Nevertheless Ozon, an erstwhile enfant terrible who's grown only more sensitive with age, grants the character a psychological depth. David defines himself as a straight crossdresser who continues to desire women - in trans terms, more David Walliams than Danny La Rue - and one mortuary scene sets us to wondering whether his crossdressing isn't in some way pathological: a retreat under the skin of his dead sweetheart. Certain elements Claire can't help but find attractive: she inherits a gal pal with one change of clothes to haul in firewood, and another to hit the gay bar - presented here as just about the best party a guy, gay, straight or anything in between, might attend. Yet Ozon notes - sympathetically - that this is a lot of baggage for one individual to be carrying around: life gets doubly complicated when David and Claire start trysting at the Hotel Virginia, its very title redolent of a desire to start anew.

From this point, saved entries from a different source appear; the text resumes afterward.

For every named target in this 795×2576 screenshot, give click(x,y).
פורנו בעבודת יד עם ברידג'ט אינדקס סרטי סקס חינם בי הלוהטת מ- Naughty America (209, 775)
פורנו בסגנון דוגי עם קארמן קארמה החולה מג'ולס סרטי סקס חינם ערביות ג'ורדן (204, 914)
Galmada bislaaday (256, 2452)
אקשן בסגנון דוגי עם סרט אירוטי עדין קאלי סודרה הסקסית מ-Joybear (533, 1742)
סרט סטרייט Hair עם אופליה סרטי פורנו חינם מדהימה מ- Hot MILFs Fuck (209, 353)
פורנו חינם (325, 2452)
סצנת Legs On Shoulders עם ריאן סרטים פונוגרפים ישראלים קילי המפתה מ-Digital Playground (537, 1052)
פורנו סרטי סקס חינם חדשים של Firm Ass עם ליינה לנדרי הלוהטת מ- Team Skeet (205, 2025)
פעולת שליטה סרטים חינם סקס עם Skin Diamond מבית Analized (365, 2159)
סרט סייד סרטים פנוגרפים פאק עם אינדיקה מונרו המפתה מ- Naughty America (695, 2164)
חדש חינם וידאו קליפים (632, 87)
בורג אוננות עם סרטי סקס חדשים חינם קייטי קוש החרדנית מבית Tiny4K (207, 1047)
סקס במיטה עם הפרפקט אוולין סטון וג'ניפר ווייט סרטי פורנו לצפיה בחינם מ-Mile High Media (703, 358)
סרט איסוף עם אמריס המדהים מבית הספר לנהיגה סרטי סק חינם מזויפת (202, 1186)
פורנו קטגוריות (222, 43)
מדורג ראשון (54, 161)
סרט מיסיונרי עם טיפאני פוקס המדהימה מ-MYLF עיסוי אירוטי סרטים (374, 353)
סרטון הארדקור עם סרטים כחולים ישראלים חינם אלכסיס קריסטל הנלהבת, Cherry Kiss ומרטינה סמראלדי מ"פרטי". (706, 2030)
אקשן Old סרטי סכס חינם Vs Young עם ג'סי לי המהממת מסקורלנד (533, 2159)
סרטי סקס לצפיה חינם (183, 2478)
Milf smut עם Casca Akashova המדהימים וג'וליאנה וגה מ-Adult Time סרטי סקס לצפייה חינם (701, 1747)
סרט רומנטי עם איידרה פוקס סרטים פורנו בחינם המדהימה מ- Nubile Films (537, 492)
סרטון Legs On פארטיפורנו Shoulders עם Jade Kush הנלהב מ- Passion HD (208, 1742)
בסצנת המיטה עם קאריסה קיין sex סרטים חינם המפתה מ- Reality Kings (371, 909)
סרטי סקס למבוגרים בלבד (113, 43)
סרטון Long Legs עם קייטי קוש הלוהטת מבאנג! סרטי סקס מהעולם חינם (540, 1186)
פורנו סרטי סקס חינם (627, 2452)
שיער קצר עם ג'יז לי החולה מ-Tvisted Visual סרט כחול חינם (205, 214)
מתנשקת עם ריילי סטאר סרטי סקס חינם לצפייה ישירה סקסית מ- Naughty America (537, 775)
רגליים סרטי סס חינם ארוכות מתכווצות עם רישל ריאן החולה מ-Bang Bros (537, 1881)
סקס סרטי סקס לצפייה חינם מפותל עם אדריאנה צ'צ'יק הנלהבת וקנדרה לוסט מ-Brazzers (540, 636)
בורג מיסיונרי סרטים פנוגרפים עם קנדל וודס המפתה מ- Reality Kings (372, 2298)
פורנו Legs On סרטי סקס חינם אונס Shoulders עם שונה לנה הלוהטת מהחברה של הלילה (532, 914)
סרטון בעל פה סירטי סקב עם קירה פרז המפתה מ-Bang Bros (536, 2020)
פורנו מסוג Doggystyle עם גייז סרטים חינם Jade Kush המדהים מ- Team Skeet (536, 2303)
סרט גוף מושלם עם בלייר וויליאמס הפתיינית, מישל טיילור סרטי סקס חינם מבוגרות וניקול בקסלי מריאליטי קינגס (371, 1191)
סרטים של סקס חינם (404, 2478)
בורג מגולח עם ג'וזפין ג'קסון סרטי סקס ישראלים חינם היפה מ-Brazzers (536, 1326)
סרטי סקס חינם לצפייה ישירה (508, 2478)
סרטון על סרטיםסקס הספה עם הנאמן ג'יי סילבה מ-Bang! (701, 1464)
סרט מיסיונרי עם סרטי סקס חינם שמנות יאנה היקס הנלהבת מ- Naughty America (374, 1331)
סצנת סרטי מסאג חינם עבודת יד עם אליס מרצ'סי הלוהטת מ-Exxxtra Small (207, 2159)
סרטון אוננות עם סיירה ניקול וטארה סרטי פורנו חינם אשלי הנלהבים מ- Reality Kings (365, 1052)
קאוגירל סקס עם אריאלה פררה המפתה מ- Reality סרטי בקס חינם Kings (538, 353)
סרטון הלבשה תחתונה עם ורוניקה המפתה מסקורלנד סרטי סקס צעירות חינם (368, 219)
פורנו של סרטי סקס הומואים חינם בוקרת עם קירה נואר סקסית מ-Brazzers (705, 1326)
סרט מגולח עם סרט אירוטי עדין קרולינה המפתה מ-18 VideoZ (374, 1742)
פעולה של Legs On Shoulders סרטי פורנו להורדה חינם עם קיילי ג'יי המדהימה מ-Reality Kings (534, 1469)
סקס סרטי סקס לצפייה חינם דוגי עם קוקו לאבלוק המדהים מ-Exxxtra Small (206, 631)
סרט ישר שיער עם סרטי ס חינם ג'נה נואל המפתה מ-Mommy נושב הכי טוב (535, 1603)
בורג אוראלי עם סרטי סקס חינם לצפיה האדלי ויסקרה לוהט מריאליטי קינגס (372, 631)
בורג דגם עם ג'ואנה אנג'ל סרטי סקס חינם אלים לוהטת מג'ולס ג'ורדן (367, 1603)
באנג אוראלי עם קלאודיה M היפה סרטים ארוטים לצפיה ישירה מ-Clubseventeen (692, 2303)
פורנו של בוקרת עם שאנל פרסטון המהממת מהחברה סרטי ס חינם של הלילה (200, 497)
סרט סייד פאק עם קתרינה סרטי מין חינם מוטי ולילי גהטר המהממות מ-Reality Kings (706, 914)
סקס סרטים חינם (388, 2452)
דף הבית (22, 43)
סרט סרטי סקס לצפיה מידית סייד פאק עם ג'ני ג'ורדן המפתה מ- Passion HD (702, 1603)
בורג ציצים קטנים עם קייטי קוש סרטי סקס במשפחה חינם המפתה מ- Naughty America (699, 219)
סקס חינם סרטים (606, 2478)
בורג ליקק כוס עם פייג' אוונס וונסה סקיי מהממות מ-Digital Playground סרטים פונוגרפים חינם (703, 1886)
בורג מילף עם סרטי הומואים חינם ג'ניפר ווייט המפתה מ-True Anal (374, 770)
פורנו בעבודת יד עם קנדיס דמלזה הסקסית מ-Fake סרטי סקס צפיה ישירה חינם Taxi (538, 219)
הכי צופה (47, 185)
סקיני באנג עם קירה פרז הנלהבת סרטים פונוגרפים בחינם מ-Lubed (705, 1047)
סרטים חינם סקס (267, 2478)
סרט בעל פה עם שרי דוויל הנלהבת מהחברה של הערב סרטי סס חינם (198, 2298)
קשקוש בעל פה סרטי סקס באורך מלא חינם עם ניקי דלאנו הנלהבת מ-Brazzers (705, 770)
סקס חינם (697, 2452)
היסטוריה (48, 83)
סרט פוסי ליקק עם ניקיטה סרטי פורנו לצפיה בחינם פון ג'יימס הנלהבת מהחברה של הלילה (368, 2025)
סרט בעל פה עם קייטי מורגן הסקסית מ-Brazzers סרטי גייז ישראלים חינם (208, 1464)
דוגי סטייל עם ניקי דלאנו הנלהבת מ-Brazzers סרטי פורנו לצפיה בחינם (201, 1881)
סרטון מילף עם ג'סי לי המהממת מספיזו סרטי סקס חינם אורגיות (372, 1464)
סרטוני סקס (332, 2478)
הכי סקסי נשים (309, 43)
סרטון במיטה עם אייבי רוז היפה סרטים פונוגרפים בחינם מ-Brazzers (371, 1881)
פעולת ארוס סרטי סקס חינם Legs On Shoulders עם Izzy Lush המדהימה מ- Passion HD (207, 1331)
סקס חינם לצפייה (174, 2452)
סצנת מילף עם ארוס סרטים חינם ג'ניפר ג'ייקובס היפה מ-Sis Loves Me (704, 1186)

Given the extreme sensitivity of these characters, the final round of lies do come to feel as though they could prove hurtful, if not deadly. Still, the film remains a quietly optimistic and progressive proposition, confident in the ability of its own flawed but decent characters to work through their issues and move towards a happier future for all concerned; it also helps that its writer-director is so acutely alert to the meaning and nuances of his own story that the camera can find elegant, consoling ironies and symmetries wherever it looks. As a result, The New Girlfriend may be the closest the movies have come in recent times to an entirely persuasive merging of the sexes: right through to a climactic sex scene of which many things can and will be made, you sense male and female viewers will take from it polymorphous, and surely numerous, pleasures. Whatever the underwear they're wearing.
The New Girlfriend is now playing in selected cinemas.